Thinking this way is a sobering exercise – especially if you are debating the cost of ISO 27001 implementation. Good cyber hygiene and information security management is a low cost to pay when compared to the potential financial consequences of a high-profile security incident.
What Is ISO 27001?
ISO 27001 is the international standard for the implementation, maintenance and continual improvement of an Information Security Management System (ISMS). To learn more, visit our ‘What are ISO standards?’ knowledge hub.
We’ll explain the makeup of an ISMS in the next section, but for now, it’s worth understanding that an ISMS requires a process-led approach to identifying and managing information risks affecting your organisation. The ISO 27001 standard sets out the framework for how to plan, establish, maintain, monitor and improve an ISMS.
ISO 27001 is not an IT security standard. This is a common misconception but unlike something like Cyber Essentials (which is an IT security standard), ISO 27001 is focused on the management (or, if you prefer, the governance) of information security based on risk.
Because of this ISO 27001 will apply right across your organisation in one way or another. Whilst IT is clearly going to be a key consideration, other areas touched by your ISMS will include human resources, facilities, procurement, development, compliance and business continuity.

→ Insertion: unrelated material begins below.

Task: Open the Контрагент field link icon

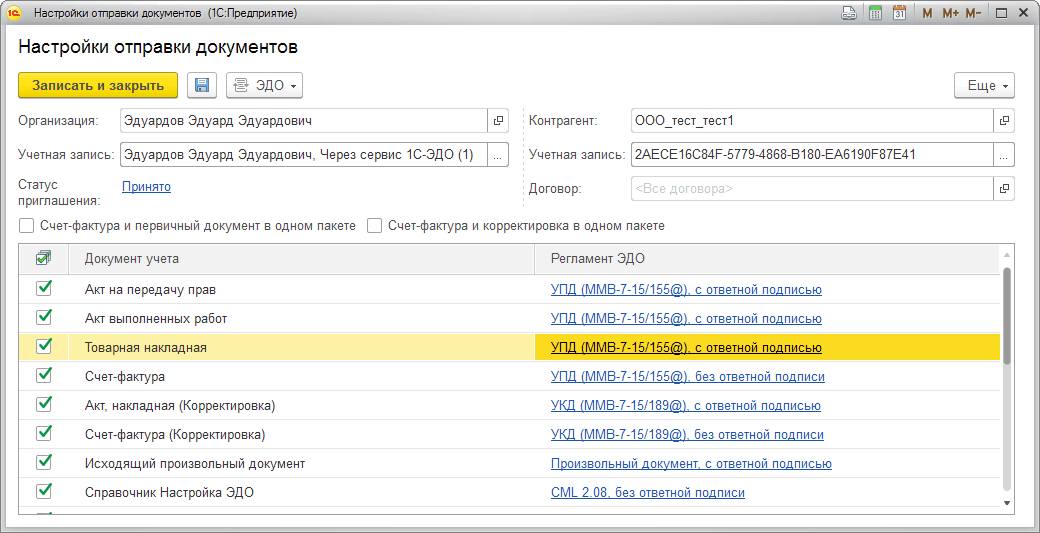Action: point(1004,121)
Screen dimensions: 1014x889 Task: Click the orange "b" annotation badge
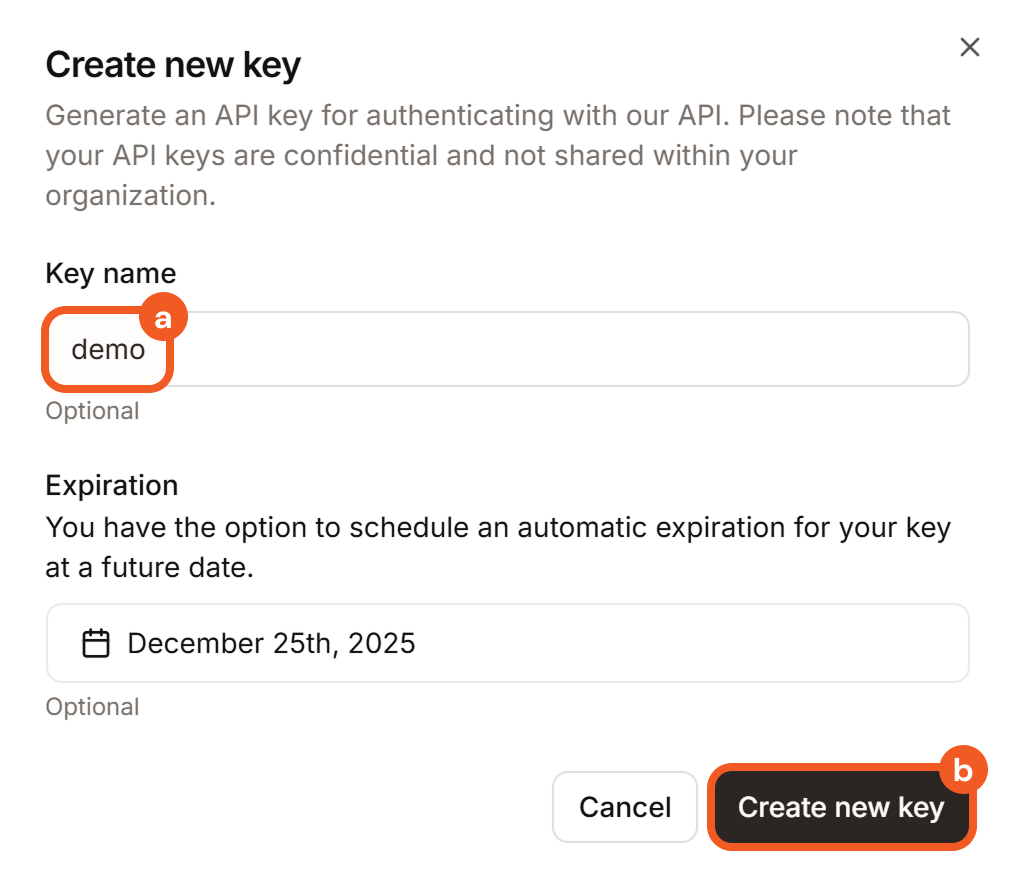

ISO 27001 is supported by a family of information security guidance and associated documents. The family includes but is not limited to:
- ISO 27000: Terms and definitions used in the ISMS family of standards
- ISO 27001: Standard for an Information Security Management System
- ISO 27002: Techniques – Information Security Controls
- ISO 27005: Techniques – Information Security Risk Management
- ISO 27017: Techniques – Information Security Controls for Cloud Services
- ISO 27018: Techniques – Protection of PII in Public Clouds
- ISO 27701: Techniques – Privacy Information Management
Of these – ISO 27001 is the standard against which organisations are audited and, if successful, certified. The supporting documents are guides/codes of practice (e.g. ISO 27002, ISO 27005) industry-specific control recommendations (e.g. ISO 27017, ISO 27018) and extensions to ISO 27001 (e.g. ISO 27701 which extends ISO 27001 to cover privacy information management as well as information security management).
Certifying to ISO 27001 will require a systematic approach to information security risk management including ongoing assurance activities and commitment to continual improvement.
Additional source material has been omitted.